The EIT Community reveals how it prepares learners to find solutions to real world challenges

The EIT Community’s webinar, “Dissemination of Education Case Studies & Good Practice”, gave the EIT’s Knowledge and Innovation Communities (KICs) the opportunity to showcase their unique approaches to education and fielded questions from the viewers.

Close to 80 education providers and policy makers joined online to listen to the presentation of the EIT’s unique innovation model and how it adapts its education programmes to the contexts of different sectors and societal challenges.

The webinar gave a comprehensive overview of how education can be wielded to promote sustainable innovation

The case studies were kicked off by EIT Climate-KIC, who introduced its Young Innovator’s Programme. The speaker, Luise Heidenreich, Co-head of Education & Learning at EIT Climate-KIC, layed out the stakes: “The climate emergency is here and that demand is growing for climate action.” Systemic change must form the basis of climate resilience and the philosophy behind EIT Climate-KIC’s programme is to empower society to undertake that systemic change. By giving students aged 12-18 years old the skills they need to take on climate change, the Young Innovator’s Programme mainstreams climate change education, systems thinking, and challenge-based learning. The programme develops tools for educators that are designed to stimulate and which can be adapted for different subjects. “What is really important is that this programme can be adapted to local needs, to local challenges, and to local contexts,” said Heidenreich.

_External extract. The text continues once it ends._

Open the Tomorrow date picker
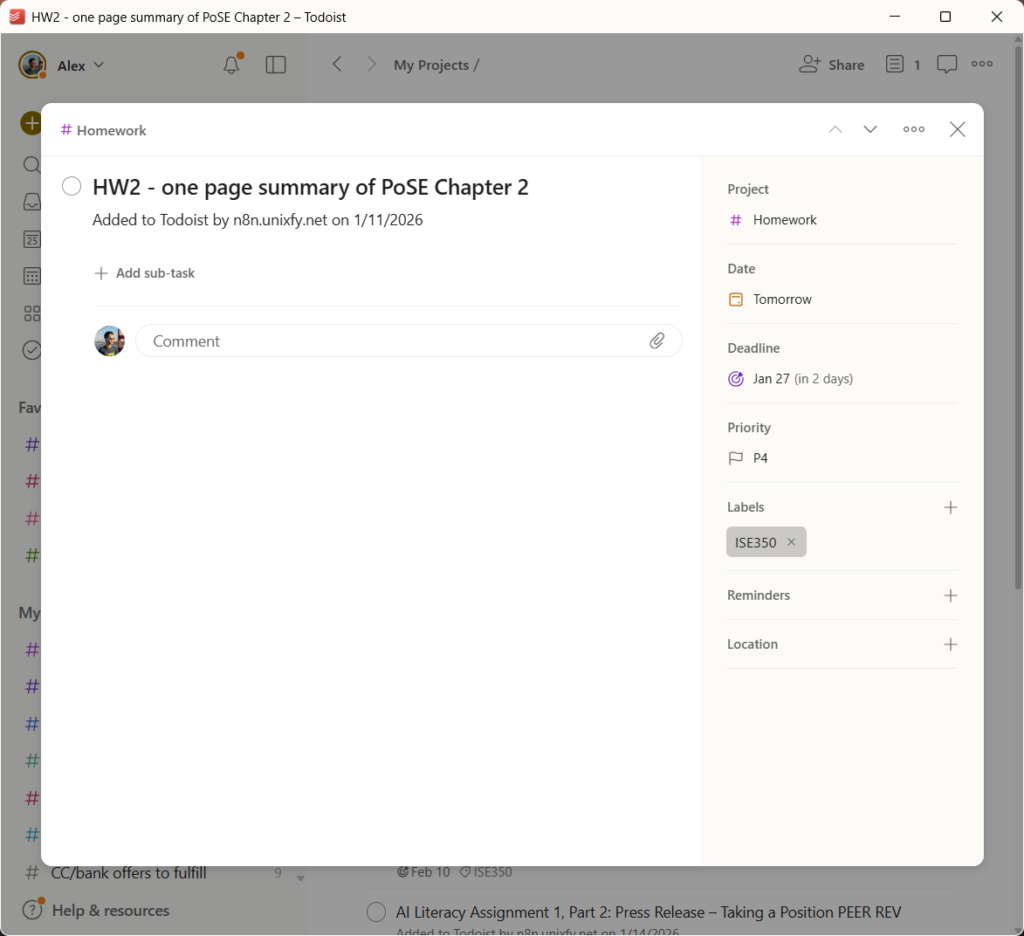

Alberto Gonzalez, the Innovation and Entrepreneurship Education Manager for EIT InnoEnergy, kept up the theme of fighting climate change with his presentation on the Battle for Green Talent which takes student entrepreneurship in renewable energy to the next level. “We literally need everyone to achieve the energy transition so we are very much keen to support entrepreneurship, to ensuring that our students have the right competencies, the right knowledge, the right skills, and also the right mindset.,  said Gonzalez. The programme helps them overcome the challenges of capital, partnerships, prototyping, and more by giving them hands-on experience in business creation and innovation. It also has a competition component to let students test their ideas online against other teams. “They are equipped for success even if they don’t become entrepreneurs,” Gonzalez emphasised.

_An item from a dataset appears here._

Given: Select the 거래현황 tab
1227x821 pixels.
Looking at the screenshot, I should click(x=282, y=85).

Giving students direct experience with the unique dynamics of their sector was also the focus of EIT Manufacturing‘s Teaching Factory Competition. Businesses (called “Challenge Owners” in the programme) give challenges to students (called “Solver Teams”) who then work on specific solutions which companies can then implement in their own business models. Tamar Chapidze, Innovation Officer at EIT Manufacturing, noted that “While the Teaching Factory Competition is more focused on developing skills and practical competencies for students in the manufacturing industry, it proved to be added value for the companies as provided solutions were implemented at least partially by the companies or they got some ideas for how to improve the solutions for their business models.” The financial sustainability of the programme was a particular highlight along with the fact that the programme directly led to the implementation of sustainable manufacturing solutions.

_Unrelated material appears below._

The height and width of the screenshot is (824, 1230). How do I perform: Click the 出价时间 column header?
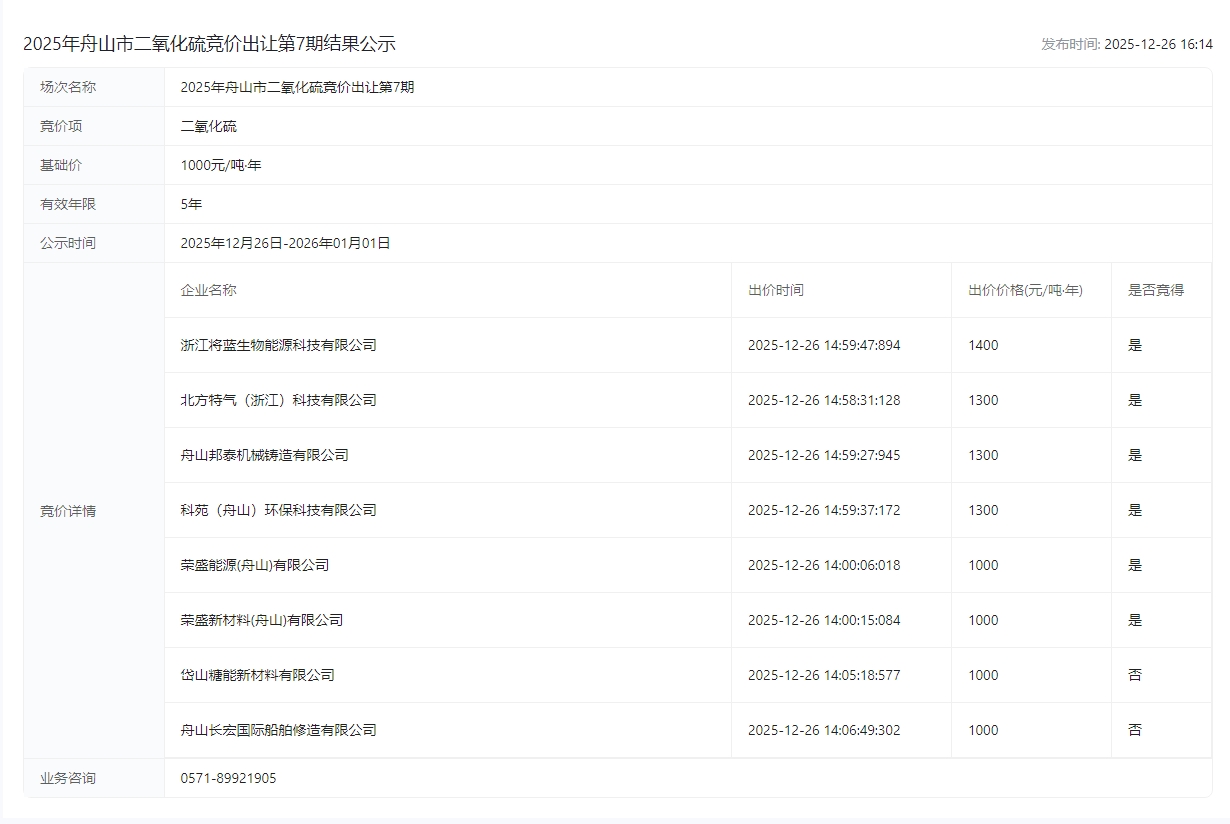click(x=775, y=290)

Dr. Guido Sonnemann, the University of Bordeaux coordinator for EIT RawMaterial‘s Advanced Materials for Innovative Recycling (AMIR) programme, raised the huge challenge of recycling the kinds of raw materials that are often used in the technologies being developed for the green transition. The AMIR programme was presented as a solution to getting learners into a new skills economy that will require new, unique skills in resource efficiency and recycling. “We need experts who are ready to work in the establishment of recycling and getting these jobs done,” Prof. Sonnemann emphasised. Consortium and industry partners actively participate throughout the programme, conducting seminars and giving advice to students while also recruiting students at the end of their studies. “We have a lot of students from emerging economies,” notes Dr. Sonnemann. “And for them this programme is a life changing opportunity.”

EIT Food’s Director of Education, Dr. Maarten von der Kamp, presented EIT Food‘s vision for the complex and silo-ed agrifood system: helping its 40 million workers upskill to take advantage of the world of innovation. It was critical to create something that could be scalable across the EU. EIT Food’s Professional Education and Certification System was presented as the solution. “We developed a competence framework to articulate what we mean by “innovation and entrepreneurship competencies,”” explains Dr. Kamp. The programme creates a recognisable certification system, a way for employers to implement new HR practices, and help source trainings from all over the EU to make sure they fit a quality framework. “Courses need to be relevent to the learner, they need to be relevent to the organiser that they’re working for, but they also need to be relevent to the food system change we are trying to drive.”